The compromised life of Holocaust survivor Gertrude van Tijn touches on some of the central moral-historical questions of our time,
ALL along, Gertrude van Tijn knew there would be a reckoning. The German-Jewish mother of two might have risked her life helping thousands of Jews flee Nazi-occupied Europe; she might have spent months in Bergen-Belsen, convinced she would never survive that pitiless place of mud and death.
Yet she dreaded the “awful questions’’ that would inevitably be asked about her and her colleagues’ “co-operation’’ with the Nazis during World War II. Van Tijn was a social worker and migration specialist in Amsterdam in the 1930s and 40s, and she worked against daunting odds to help Jewish refugees escape from an anti-Semitic Europe. She could have joined her adult children overseas but felt she had to stay and put duty before self-preservation.
Even so, as Bernard Wasserstein’s sober, scholarly and often fascinating book, The Ambiguity of Virtue, makes clear, for all her heroism, van Tijn would end up being accused, by some, of being a collaborator. From 1941, she held a senior position with the Amsterdam Jewish Council, which ran Jewish affairs under the occupying Nazis. The council adopted a policy of following German orders in the hope of preventing greater atrocities against its horribly persecuted constituents.
This meant Jewish leaders in Amsterdam (like some Jewish leaders elsewhere in occupied Europe) were often obliged to carry out the Nazis’ dirty work. In this book — partly a biography, partly a history of the destruction of Dutch Jewry — Wasserstein reveals how, in 1942, the council urged Dutch Jews not to “shirk’’ their “unavoidable duty’’ to hand in the keys to their homes and report for Nazi labour camps. Van Tijn had misgivings about this policy. Yet she too warned “alien’’ Jews in The Netherlands who resisted a Nazi order to register for emigration, that “the German authorities would take the sharpest measures’’ if they [the Jews] did not obey the order.
Was van Tijn a spineless agent of the Nazi genocide or a woman of integrity faced with agonising dilemmas? Wasserstein, a Chicagobased academic, wisely avoids any rush to judgment. Rather, he writes that van Tijn’s life story “touches on some of the central moral-
The Ambiguity of Virtue: Gertrude van Tijn and the Fate of the Dutch Jews
By Bernard Wasserstein Harvard University Press, 324pp, $45 (HB) historical issues of the 20th century’’ and is “a study in the ambiguity of virtue’’.

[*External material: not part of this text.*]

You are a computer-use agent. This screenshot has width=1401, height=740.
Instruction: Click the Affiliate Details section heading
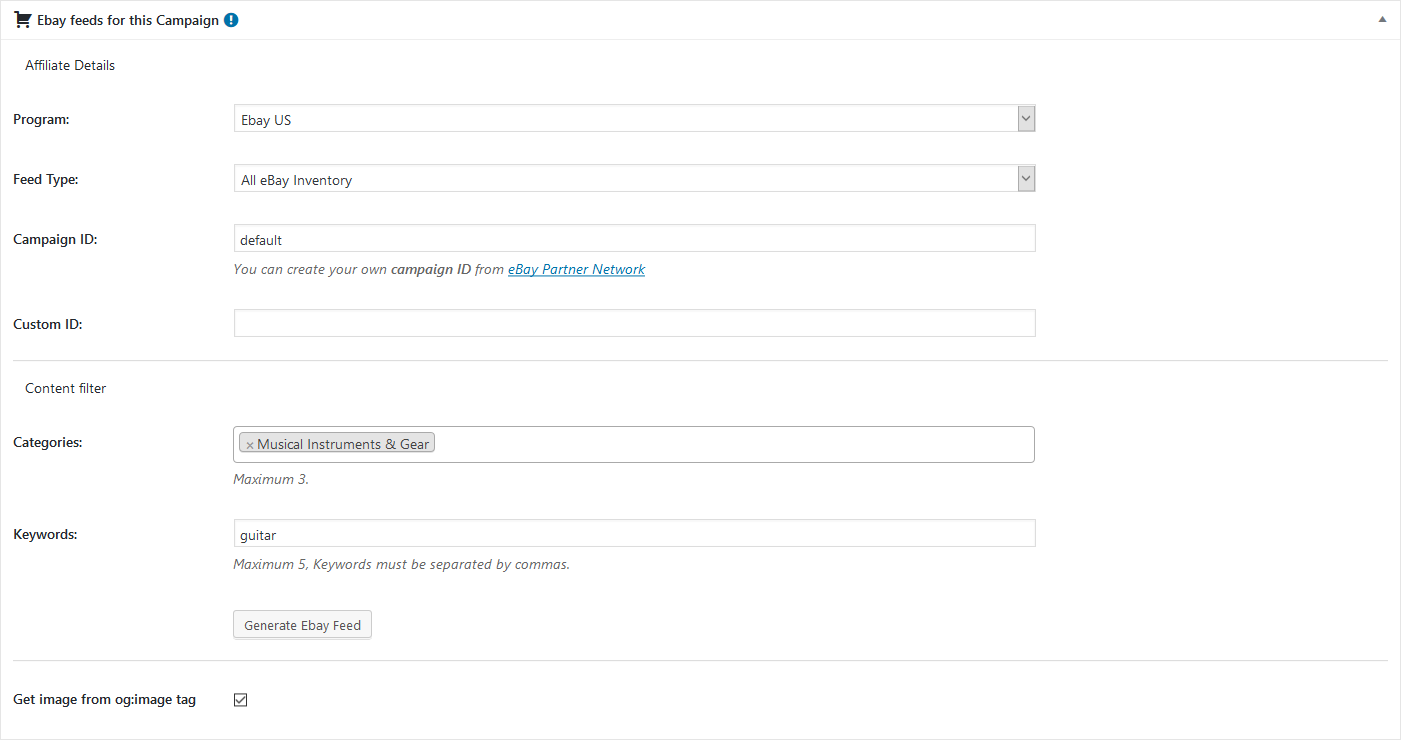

On the one hand, the Amsterdam council’s submissiveness caused many Jews — from the people it was meant to represent to philosopher Hannah Arendt — to condemn it as being complicit with the Nazis. On the other, Wasserstein estimates van Tijn and the council saved roughly 22,000 German, Austrian and Dutch Jews by helping them leave Europe. Nevertheless, the author does not resile from holding up to scrutiny the morally hazardous decisions taken by van Tijn (who was never a leader at the council) and her colleagues.
He points out that by working for the council, thousands of mostly middle-class Dutch Jews were initially protected from deportation, and the implication of this was ugly. “A large minority of Amsterdam Jewry,’’ he writes, “thereby gained a temporary respite by helping to organise the deportation of the majority.’’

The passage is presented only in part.